Exercise objective
Can you copy the data below word for word, from the line containing "Image resolution: width=1507" all the way down to the end of the data?

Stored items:
---+---
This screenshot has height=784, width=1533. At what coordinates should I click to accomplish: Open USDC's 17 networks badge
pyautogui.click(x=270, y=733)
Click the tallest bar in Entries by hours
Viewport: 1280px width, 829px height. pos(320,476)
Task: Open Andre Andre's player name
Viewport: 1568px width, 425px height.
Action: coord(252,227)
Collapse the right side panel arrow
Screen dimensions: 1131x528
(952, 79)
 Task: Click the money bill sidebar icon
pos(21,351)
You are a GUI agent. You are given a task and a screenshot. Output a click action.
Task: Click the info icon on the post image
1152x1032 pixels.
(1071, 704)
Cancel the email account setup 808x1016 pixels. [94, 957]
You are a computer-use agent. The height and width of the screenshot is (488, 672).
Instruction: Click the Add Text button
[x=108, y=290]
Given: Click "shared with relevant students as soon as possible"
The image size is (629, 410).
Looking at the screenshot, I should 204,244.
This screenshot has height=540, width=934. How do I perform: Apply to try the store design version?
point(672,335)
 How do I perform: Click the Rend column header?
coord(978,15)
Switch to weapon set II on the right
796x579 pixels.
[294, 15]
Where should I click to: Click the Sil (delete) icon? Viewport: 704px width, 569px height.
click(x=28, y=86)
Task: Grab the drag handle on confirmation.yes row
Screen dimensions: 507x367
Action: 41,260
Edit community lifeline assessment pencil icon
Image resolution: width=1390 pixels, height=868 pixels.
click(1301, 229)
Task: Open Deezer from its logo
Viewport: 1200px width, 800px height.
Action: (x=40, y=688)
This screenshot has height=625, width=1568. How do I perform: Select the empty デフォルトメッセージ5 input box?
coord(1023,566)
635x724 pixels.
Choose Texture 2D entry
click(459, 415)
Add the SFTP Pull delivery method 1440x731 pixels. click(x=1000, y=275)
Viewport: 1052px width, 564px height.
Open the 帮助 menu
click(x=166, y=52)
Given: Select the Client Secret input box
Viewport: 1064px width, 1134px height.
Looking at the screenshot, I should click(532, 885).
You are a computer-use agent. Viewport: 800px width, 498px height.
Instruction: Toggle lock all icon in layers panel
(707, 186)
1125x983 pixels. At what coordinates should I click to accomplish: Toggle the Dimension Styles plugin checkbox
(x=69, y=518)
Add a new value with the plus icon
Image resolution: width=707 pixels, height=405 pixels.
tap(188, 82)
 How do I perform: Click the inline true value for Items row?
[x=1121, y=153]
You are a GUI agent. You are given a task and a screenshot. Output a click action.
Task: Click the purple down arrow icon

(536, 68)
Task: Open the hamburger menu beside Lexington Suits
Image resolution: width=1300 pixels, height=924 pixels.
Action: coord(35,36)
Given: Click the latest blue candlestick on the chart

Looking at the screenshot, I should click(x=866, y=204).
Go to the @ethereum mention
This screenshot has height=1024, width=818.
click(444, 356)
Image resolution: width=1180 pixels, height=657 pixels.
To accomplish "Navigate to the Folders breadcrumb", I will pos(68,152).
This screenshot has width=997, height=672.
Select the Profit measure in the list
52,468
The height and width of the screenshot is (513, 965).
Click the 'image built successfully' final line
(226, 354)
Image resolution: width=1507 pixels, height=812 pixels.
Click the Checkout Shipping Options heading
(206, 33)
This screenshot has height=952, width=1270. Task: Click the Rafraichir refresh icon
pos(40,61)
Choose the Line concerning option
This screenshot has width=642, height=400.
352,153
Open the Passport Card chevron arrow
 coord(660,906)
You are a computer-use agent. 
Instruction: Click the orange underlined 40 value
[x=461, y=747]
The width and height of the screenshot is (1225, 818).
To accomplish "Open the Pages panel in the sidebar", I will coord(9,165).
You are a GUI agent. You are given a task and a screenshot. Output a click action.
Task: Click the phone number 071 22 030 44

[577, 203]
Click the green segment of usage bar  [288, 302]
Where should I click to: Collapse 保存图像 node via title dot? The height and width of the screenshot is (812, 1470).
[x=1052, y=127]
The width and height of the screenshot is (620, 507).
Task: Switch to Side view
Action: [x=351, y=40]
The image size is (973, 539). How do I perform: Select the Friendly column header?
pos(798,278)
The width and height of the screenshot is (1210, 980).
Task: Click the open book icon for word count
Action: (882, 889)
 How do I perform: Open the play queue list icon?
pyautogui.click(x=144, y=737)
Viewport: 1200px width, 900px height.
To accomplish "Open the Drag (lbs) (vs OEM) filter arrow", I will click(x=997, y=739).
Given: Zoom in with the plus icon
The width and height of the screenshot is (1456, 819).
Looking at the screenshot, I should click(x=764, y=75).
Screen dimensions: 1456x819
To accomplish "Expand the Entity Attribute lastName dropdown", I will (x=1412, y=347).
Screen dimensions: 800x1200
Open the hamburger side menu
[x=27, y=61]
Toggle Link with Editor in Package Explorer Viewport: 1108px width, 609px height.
---+---
Result for this task
Image resolution: width=1507 pixels, height=812 pixels.
Click the Checkout Shipping Options heading
(206, 33)
This screenshot has height=952, width=1270. Task: Click the Rafraichir refresh icon
pos(40,61)
Choose the Line concerning option
This screenshot has width=642, height=400.
352,153
Open the Passport Card chevron arrow
 coord(660,906)
You are a computer-use agent. 
Instruction: Click the orange underlined 40 value
[x=461, y=747]
The width and height of the screenshot is (1225, 818).
To accomplish "Open the Pages panel in the sidebar", I will coord(9,165).
You are a GUI agent. You are given a task and a screenshot. Output a click action.
Task: Click the phone number 071 22 030 44

[577, 203]
Click the green segment of usage bar  [288, 302]
Where should I click to: Collapse 保存图像 node via title dot? The height and width of the screenshot is (812, 1470).
[x=1052, y=127]
The width and height of the screenshot is (620, 507).
Task: Switch to Side view
Action: [x=351, y=40]
The image size is (973, 539). How do I perform: Select the Friendly column header?
pos(798,278)
The width and height of the screenshot is (1210, 980).
Task: Click the open book icon for word count
Action: (882, 889)
 How do I perform: Open the play queue list icon?
pyautogui.click(x=144, y=737)
Viewport: 1200px width, 900px height.
To accomplish "Open the Drag (lbs) (vs OEM) filter arrow", I will click(x=997, y=739).
Given: Zoom in with the plus icon
The width and height of the screenshot is (1456, 819).
Looking at the screenshot, I should click(x=764, y=75).
Screen dimensions: 1456x819
To accomplish "Expand the Entity Attribute lastName dropdown", I will (x=1412, y=347).
Screen dimensions: 800x1200
Open the hamburger side menu
[x=27, y=61]
Toggle Link with Editor in Package Explorer Viewport: 1108px width, 609px height.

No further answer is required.